Une « saignée » dans les arrondissements populaires ?

« À la rentrée dernière, j’ai commencé les cours à 11 élèves », expose Fabien, instituteur en CE1 à l’école du 19ᵉ arrondissement Ourcq B. L’établissement est classé dans le réseau Cité Éducatives où est pratiqué le dédoublement des classes de CP et CE1. « Mais depuis, j’ai trois nouveaux élèves qui sont arrivés », indique-t-il.

« Il y a beaucoup de mouvement dans le 19ᵉ arrondissement de Paris. Certaines familles qui vivent en hébergement social sont placées dans des hôtels à proximité et inscrivent leurs enfants en cours d’années. D’autres s’en vont quand elles trouvent enfin un hébergement stable », explique-t-il à rebours du discours de la maire de Paris qui parle de désertification.

Dans certains quartiers, les parents d’élèves sont encore plus mobilisés que les professeurs

Les annonces du rectorat prévoient la fermeture d’une classe à l’école Ourcq B. « Il y a près de 60 classes qui vont être fermées dans les 18, 19 et 20ᵉ arrondissements », précise Nicolas, instituteur et représentant CGT. Soit un tiers des fermetures annoncées qui représente « une véritable saignée » aux yeux du syndicaliste.

« La fermeture de classe est une chose, mais la fermeture de 155 postes en est une autre », s’alarme Nicolas. « Nous avons déjà dans les arrondissements populaires des classes sous tension. Ce sont les enfants qui en pâtissent. Dans certains quartiers, les parents d’élèves sont encore plus mobilisés que les professeurs », observe-t-il.

« Les riches ne se poseront pas la question longtemps »

Pétition en ligne, groupe WhatsApp : les parents d’élèves s’organisent en vue de la rentrée prochaine. Julie et Stéphanie, deux mères du 20ᵉ arrondissement, restent déconcertées face à la communication de l’Académie de Paris. « La population du 20ᵉ arrondissement ne baisse pas tant que cela », juge la première. « Le quartier Saint-Blaise est même l’un des plus denses d’Europe », renchérit la seconde. Selon les chiffres de l’Insee, la population du 20ᵉ arrondissement est en effet restée constante entre 2013 et 2019.

« Les gens du 20ᵉ ne quittent pas Paris. C’est l’un des rares endroits où les loyers restent abordables, même si l’on voit de plus en plus de cadres s’installer », discutent les deux femmes. « Il y a une vraie mixité sociale qui existe encore, pour le moment », souligne Julie.

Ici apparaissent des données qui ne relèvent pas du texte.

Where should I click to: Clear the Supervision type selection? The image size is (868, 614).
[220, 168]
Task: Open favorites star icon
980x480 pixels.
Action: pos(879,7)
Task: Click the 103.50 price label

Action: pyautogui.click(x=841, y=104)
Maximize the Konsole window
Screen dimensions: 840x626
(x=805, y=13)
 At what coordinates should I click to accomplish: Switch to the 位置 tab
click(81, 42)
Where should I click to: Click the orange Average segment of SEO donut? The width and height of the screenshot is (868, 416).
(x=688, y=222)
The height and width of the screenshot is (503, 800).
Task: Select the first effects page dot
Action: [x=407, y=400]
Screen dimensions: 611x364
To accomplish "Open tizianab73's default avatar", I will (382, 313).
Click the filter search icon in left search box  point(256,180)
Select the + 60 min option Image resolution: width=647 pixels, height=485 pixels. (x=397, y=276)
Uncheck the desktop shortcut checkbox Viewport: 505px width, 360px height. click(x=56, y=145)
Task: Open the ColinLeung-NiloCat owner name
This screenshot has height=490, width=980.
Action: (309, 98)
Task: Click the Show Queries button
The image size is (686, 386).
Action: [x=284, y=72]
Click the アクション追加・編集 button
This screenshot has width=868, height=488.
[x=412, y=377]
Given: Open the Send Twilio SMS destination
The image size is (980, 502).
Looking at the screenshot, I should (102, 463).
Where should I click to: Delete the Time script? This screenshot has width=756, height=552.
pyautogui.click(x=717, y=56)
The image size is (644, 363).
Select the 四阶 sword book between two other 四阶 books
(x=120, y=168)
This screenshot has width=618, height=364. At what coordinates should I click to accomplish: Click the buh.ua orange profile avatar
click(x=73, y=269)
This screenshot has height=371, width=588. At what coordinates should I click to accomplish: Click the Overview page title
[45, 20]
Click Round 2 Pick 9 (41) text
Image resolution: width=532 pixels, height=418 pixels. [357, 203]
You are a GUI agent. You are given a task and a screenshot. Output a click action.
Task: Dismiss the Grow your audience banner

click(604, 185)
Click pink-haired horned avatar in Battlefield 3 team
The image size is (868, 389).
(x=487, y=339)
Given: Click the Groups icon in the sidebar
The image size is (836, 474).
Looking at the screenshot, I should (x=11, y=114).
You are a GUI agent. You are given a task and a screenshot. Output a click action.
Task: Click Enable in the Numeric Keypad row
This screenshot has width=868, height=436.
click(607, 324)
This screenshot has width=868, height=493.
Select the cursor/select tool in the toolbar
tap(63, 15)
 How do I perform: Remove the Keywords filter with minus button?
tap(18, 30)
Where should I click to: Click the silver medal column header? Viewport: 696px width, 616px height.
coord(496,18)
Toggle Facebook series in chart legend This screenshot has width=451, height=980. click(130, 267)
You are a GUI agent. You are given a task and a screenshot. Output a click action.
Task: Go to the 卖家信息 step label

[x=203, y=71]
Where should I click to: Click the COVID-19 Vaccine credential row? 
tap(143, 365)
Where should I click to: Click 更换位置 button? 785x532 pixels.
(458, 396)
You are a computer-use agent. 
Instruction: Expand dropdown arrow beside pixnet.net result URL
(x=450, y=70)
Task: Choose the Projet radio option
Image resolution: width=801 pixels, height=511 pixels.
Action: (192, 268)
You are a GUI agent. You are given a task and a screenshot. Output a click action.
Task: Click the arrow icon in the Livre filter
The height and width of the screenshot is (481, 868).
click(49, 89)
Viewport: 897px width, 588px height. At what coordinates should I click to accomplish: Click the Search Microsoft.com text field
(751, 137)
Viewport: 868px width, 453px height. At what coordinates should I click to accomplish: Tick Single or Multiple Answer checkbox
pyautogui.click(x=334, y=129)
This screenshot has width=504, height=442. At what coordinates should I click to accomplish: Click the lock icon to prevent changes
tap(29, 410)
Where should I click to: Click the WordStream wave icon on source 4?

« Mais on ne va pas se mentir, les familles qui ont les moyens de quitter Paris le font également à cause des conditions dans les écoles. Si la situation empire, les riches ne se poseront pas la question longtemps », prédit-elle.

Le corps enseignant craint les répercussions des fermetures sur le suivi des élèves en difficulté / ©MélineEscrihuela

REP, Cité éducative : des dispositifs en sursis?

Avec 17 fermetures annoncées, le 20ᵉ arrondissement de la capitale est fortement représenté dans le rassemblement qui fait tapage au pied de l’Académie. « Ces annonces nous ont rendu ouf », résume Julien Pamart, coprésident de l’association de parents Le 20ᵉ aux enfants.

Dans un courrier adressé à l’Académie, l’association s’insurge du fait que « le nord-est parisien perdrait 60 classes, dont 41 en REP (réseaux d’éducation prioritaire) et REP +. Notre arrondissement est lourdement impacté. Cinq des écoles concernées par les fermetures relèvent du dispositif des Cités Éducatives », précise le texte.

On défend simplement un service public de qualité

Le dispositif Cités Éducatives concerne les quartiers prioritaires de la politique de la ville (QPV). Outre le dédoublement des classes de CP et CE1, l’équipe enseignante y est renforcée par trois membres du RASED (Réseau d’Aides Spécialisées aux Elèves en Difficulté). Une équipée constituée d’un psychologue, d’un professeur spécialisé dans le français et les mathématiques et l’un chargé d’accompagner les élèves au comportement difficile.

Avec le plan de fermetures, parents d’élèves et professeurs craignent une dégradation des conditions d’enseignement. Selon eux, les enfants les plus précaires seraient désavantagés, alors que les élèves plus aisés auront la possibilité d’aller vers le privé. « On défend simplement un service public de qualité », résume Fabien.